## Task instructions
Copy out the data from the line containing "This screenshot has width=855, height=842." to its last line, exactly. No pictures.

## Collected data entries
========================================================================

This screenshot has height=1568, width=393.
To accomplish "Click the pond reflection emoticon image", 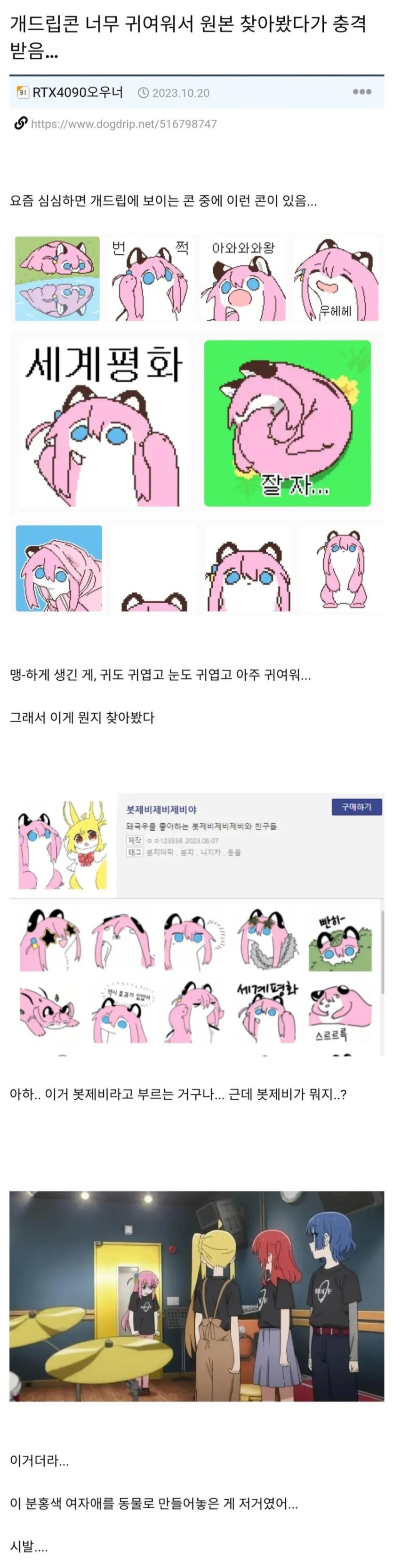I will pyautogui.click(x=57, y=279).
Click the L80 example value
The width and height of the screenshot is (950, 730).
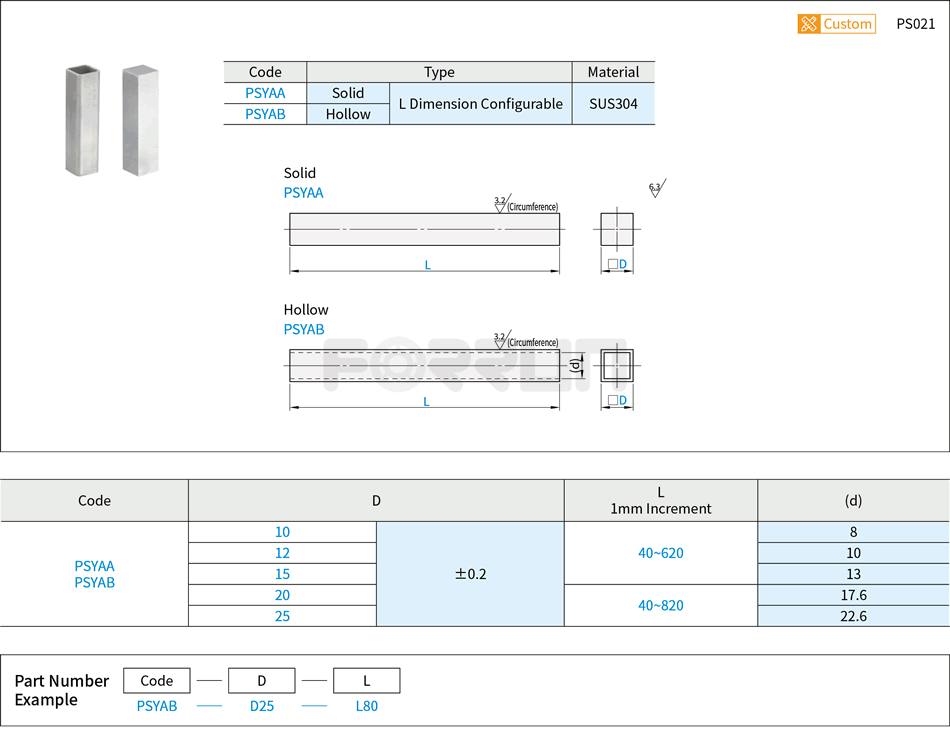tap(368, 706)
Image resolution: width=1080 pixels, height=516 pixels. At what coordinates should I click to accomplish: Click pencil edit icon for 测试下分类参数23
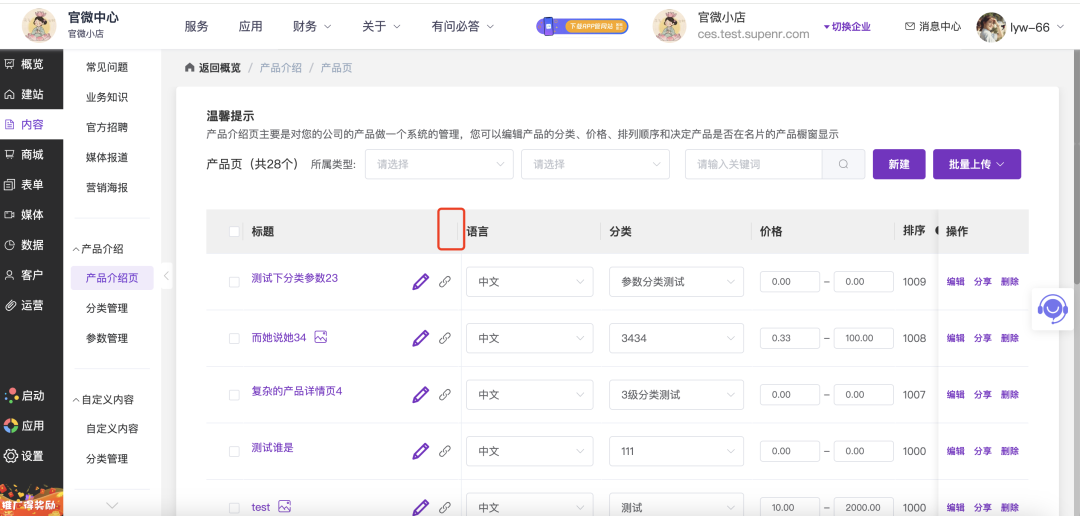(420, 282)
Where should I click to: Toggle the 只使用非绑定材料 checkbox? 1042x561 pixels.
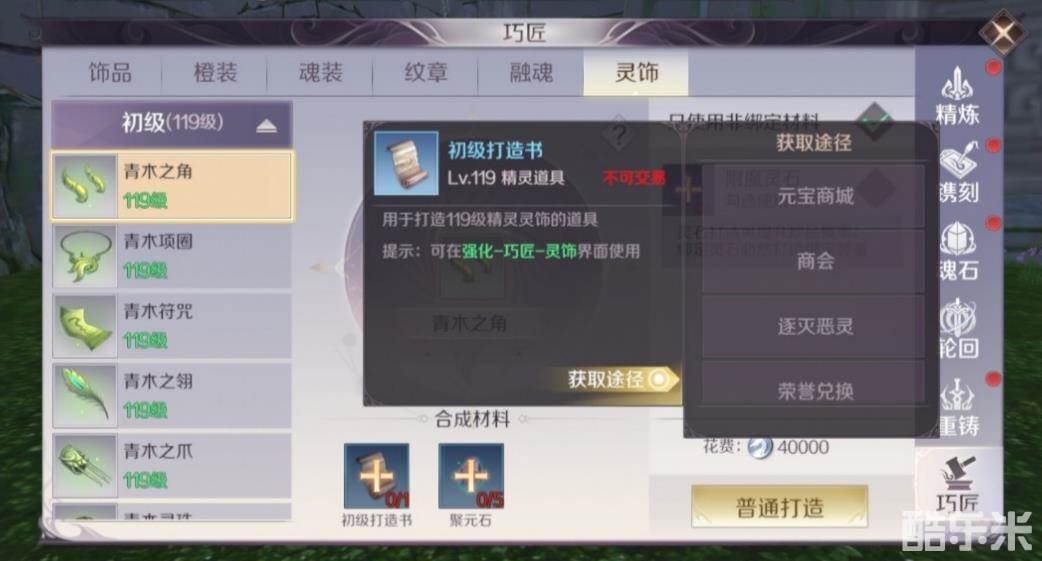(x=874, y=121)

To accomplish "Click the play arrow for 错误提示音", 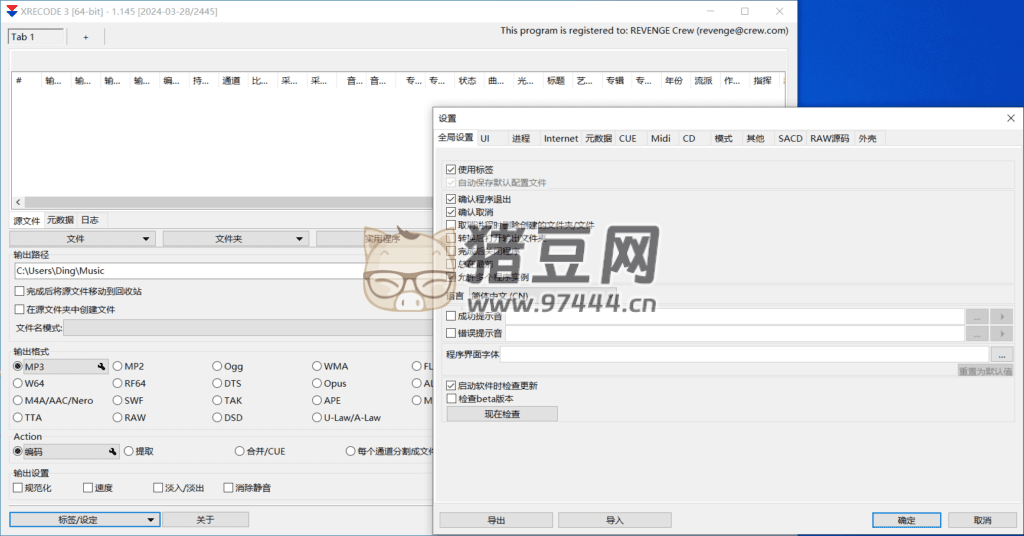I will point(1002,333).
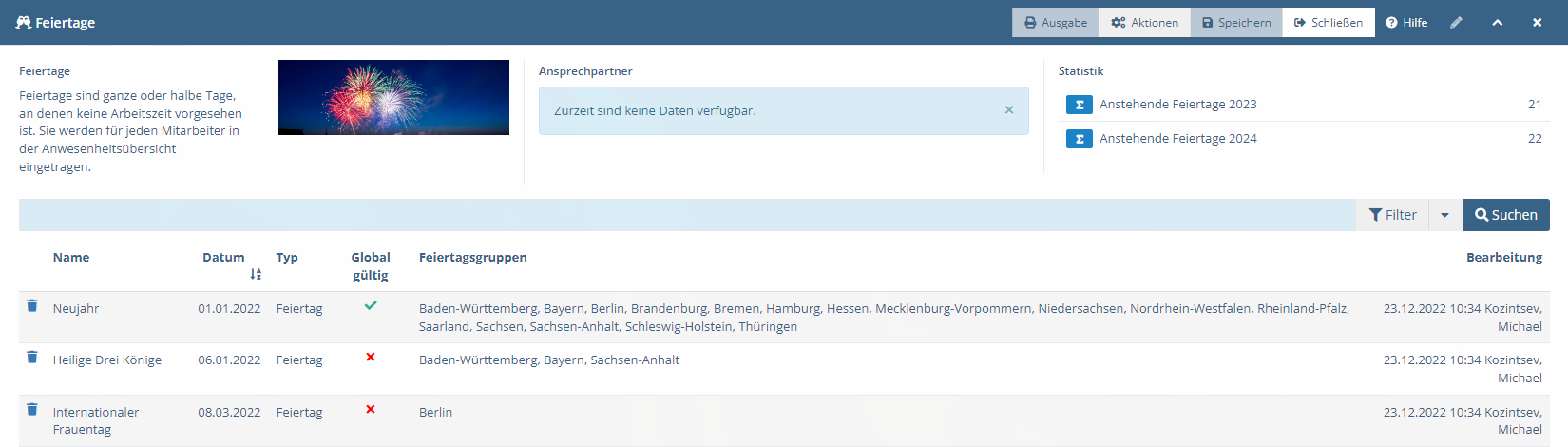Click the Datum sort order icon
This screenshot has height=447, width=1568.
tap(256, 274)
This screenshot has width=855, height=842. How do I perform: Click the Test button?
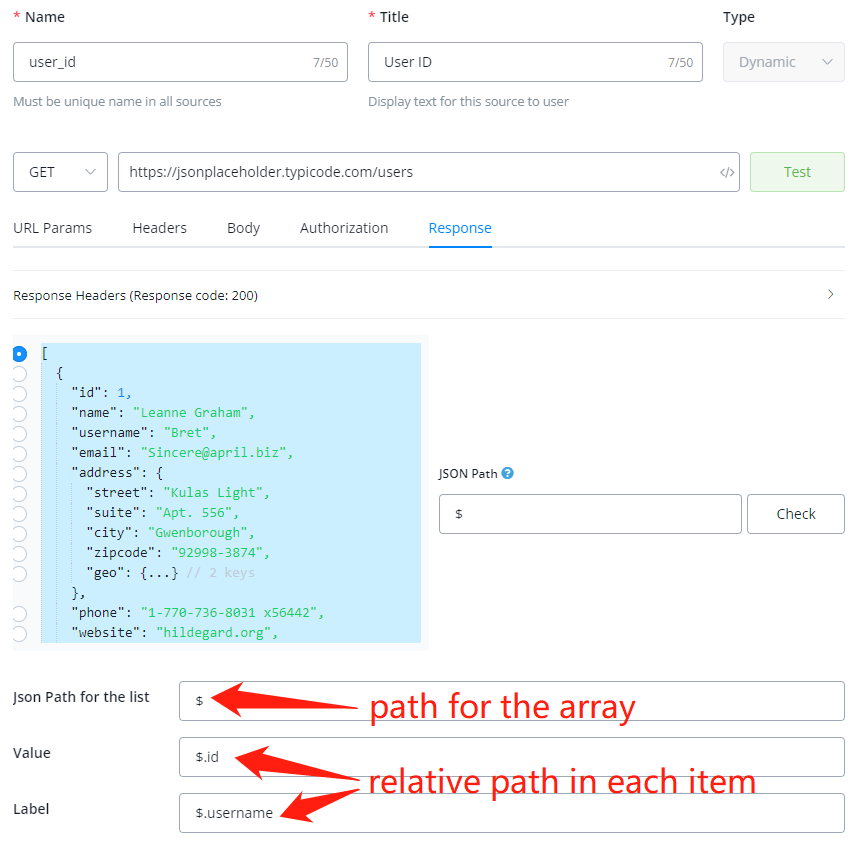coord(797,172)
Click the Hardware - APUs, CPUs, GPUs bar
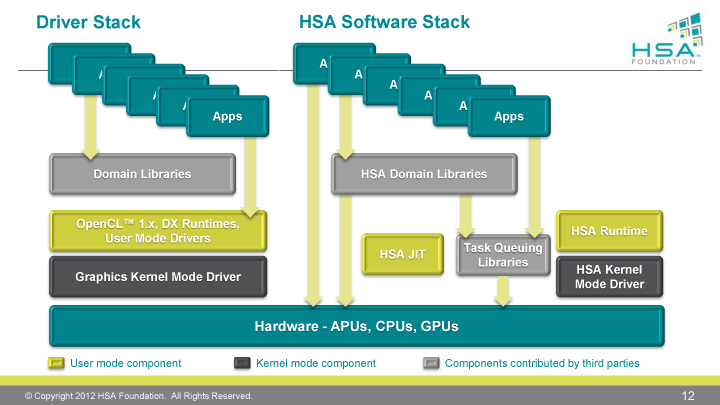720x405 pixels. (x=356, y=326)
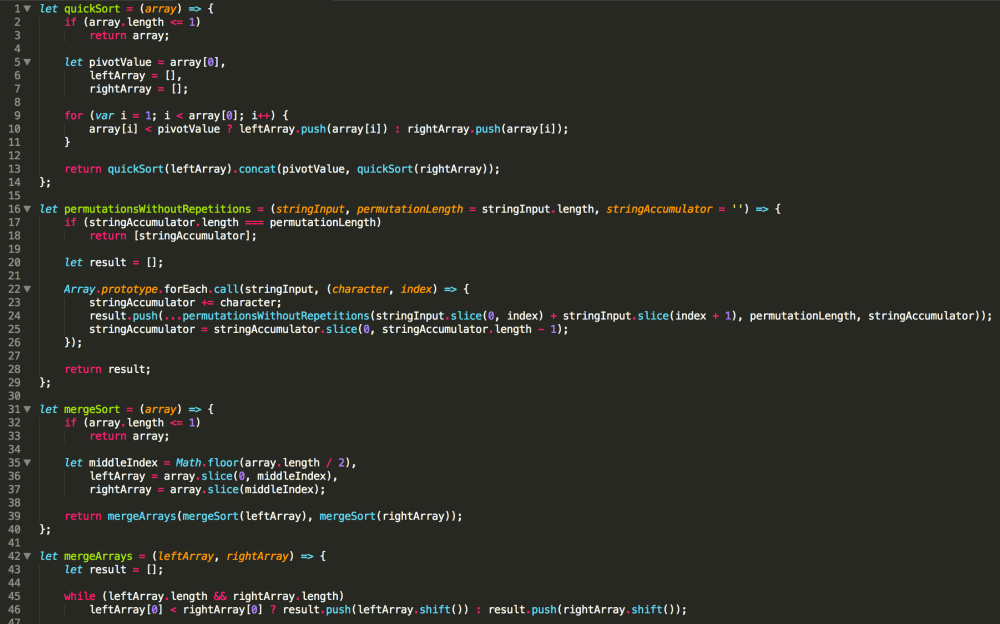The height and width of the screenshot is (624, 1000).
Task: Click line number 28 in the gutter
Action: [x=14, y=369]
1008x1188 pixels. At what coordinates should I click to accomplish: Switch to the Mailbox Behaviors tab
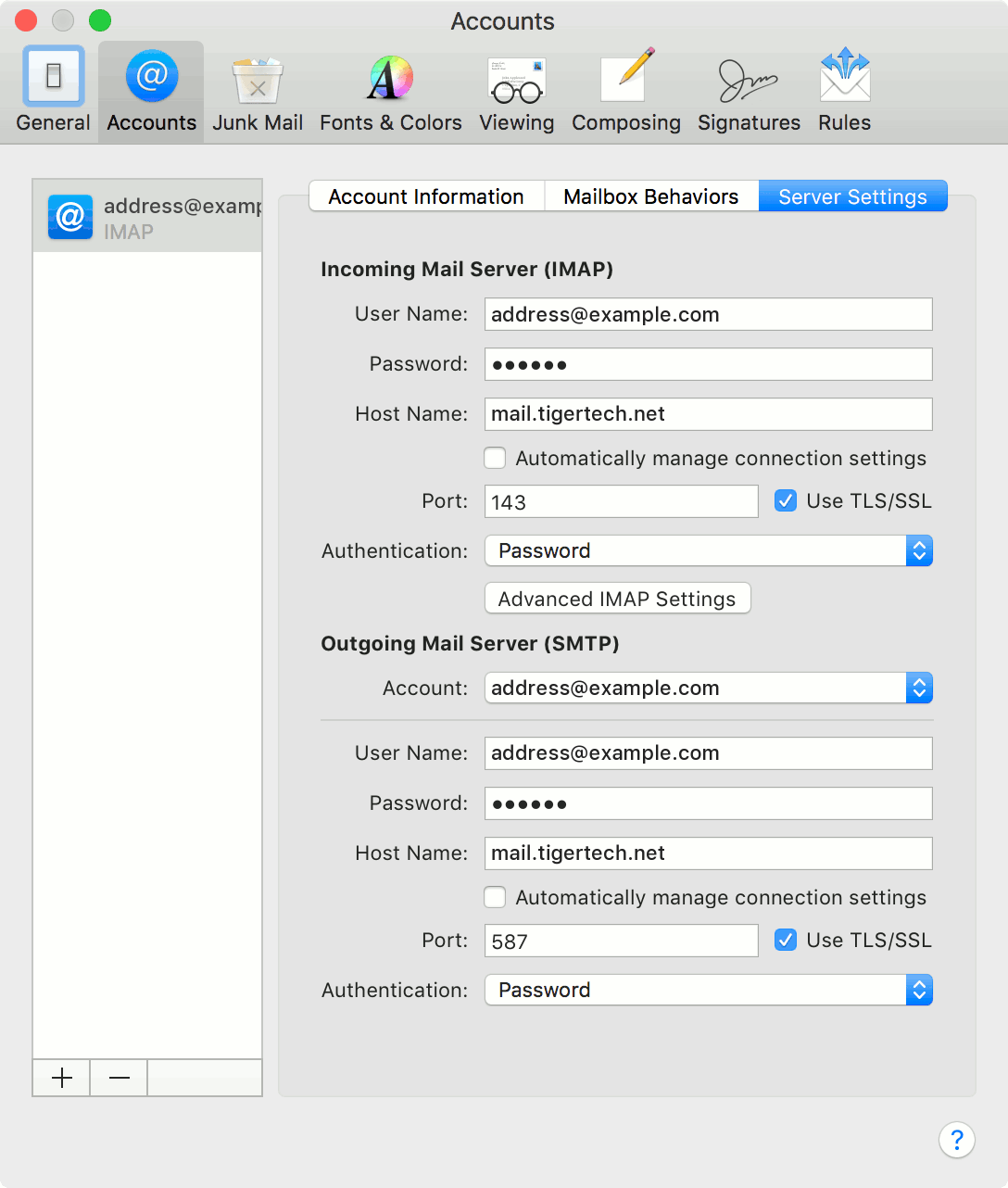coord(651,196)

========================================================================

## Solved problem
This screenshot has width=855, height=842. How do I perform: Click the Test button?
coord(797,172)
Click the Hardware - APUs, CPUs, GPUs bar
720x405 pixels. (x=356, y=326)
The height and width of the screenshot is (624, 1000).
Task: Click line number 28 in the gutter
Action: [x=14, y=369]
1008x1188 pixels. At what coordinates should I click to accomplish: Switch to the Mailbox Behaviors tab
coord(651,196)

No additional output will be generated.